PROVIDED RECORDS: Begin

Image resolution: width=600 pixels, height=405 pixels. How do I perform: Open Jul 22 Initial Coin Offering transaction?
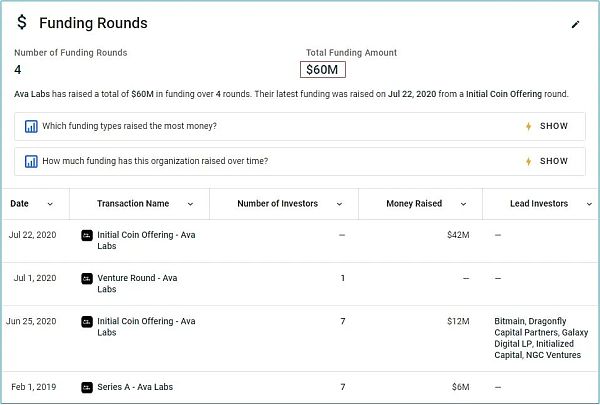(145, 235)
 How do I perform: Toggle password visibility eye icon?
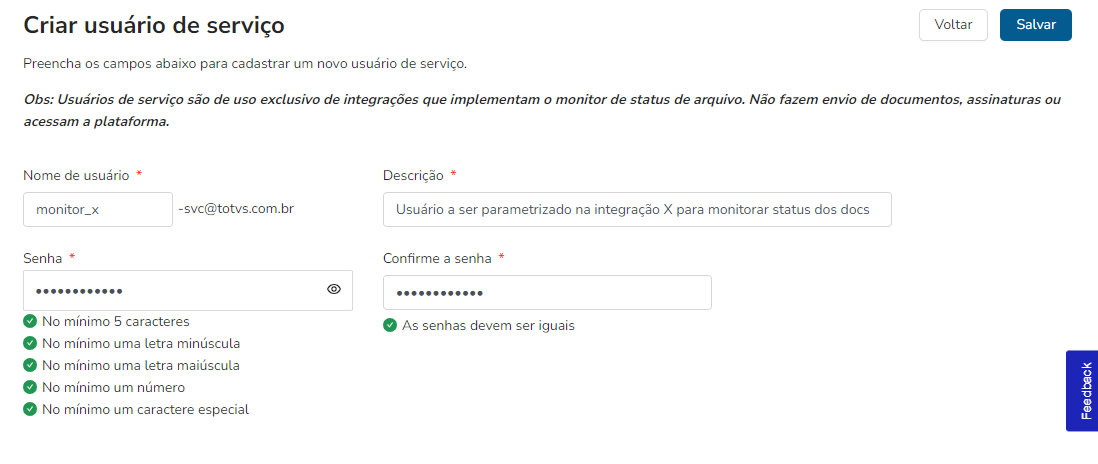(x=334, y=290)
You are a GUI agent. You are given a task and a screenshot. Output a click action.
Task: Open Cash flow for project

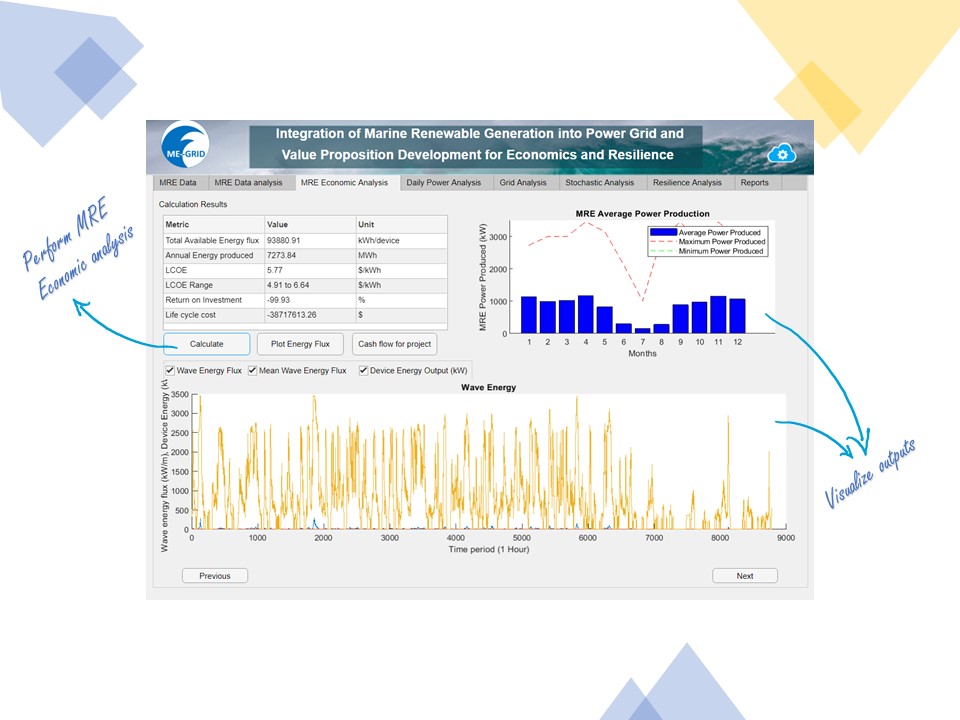tap(395, 344)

PROVIDED RECORDS: End

> REQUIRED WORK
Without the pictures, reproduce every record exactly as it appears above.

> ANSWER TO THIS PROBLEM
Image resolution: width=600 pixels, height=405 pixels. How do I perform: Open Jul 22 Initial Coin Offering transaction?
(145, 235)
 How do I perform: Toggle password visibility eye icon?
(x=334, y=290)
You are a GUI agent. You are given a task and a screenshot. Output a click action.
Task: Open Cash flow for project

tap(395, 344)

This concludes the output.